[Saved data entries]
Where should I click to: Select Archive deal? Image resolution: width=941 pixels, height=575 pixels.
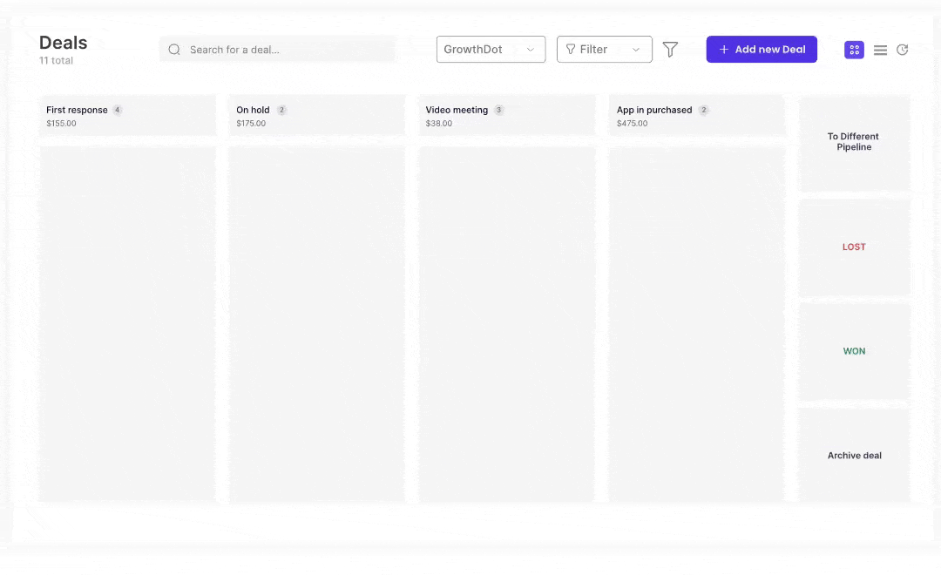854,455
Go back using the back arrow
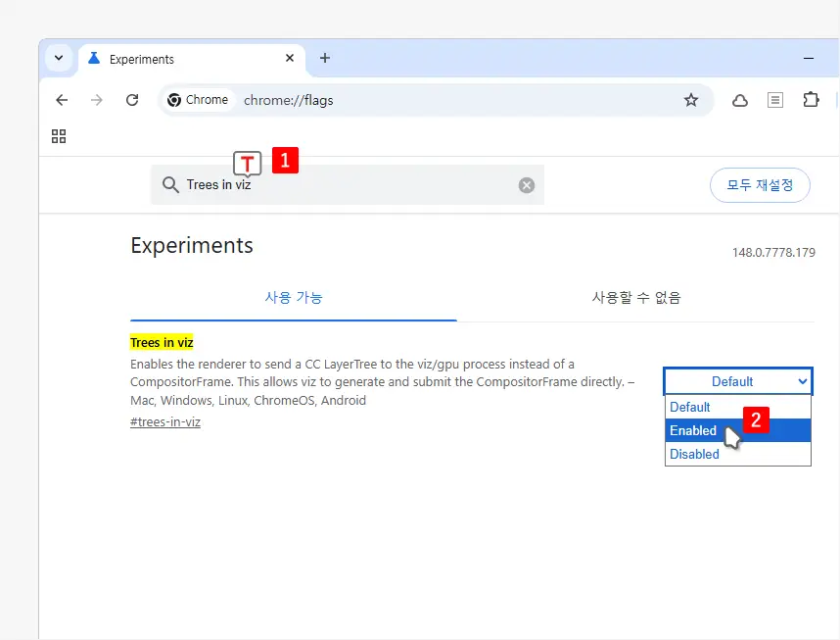 (x=62, y=100)
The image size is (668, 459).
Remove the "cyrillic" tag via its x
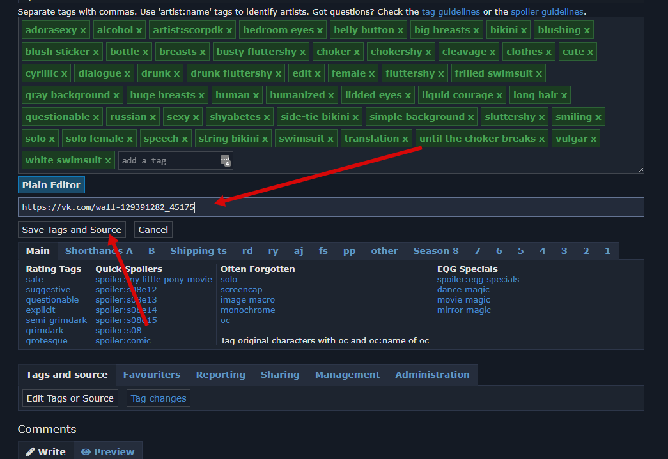point(64,73)
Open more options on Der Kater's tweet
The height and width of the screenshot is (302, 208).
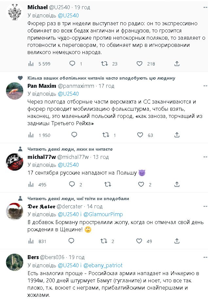(205, 206)
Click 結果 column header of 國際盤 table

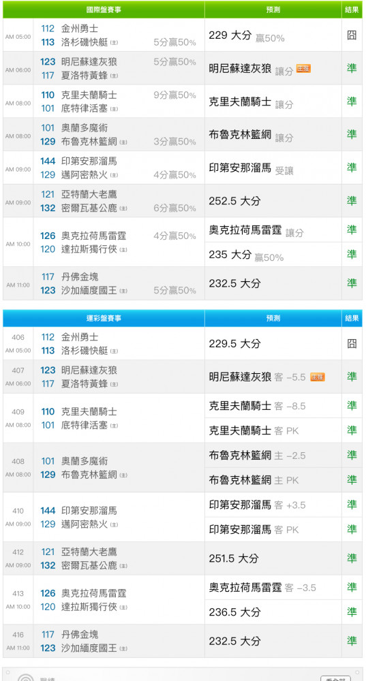tap(352, 10)
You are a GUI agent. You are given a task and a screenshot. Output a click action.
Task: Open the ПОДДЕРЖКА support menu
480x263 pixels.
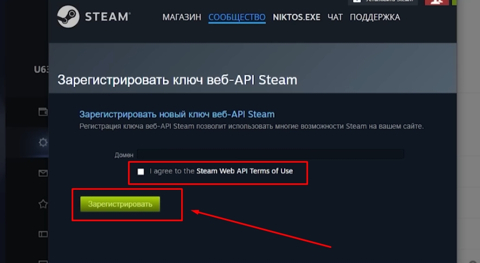pos(375,17)
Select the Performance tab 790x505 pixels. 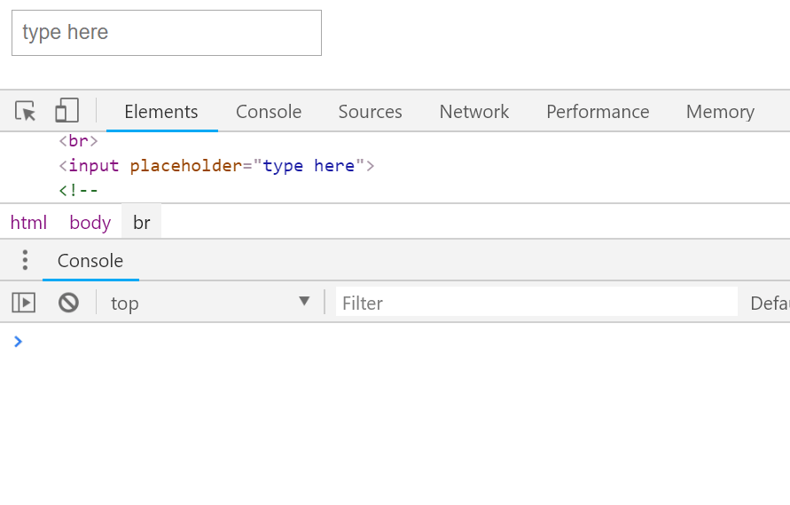coord(597,112)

**Prompt**
Work through the records line by line and tally those with the word "Open". Report only the total.

**Response**
2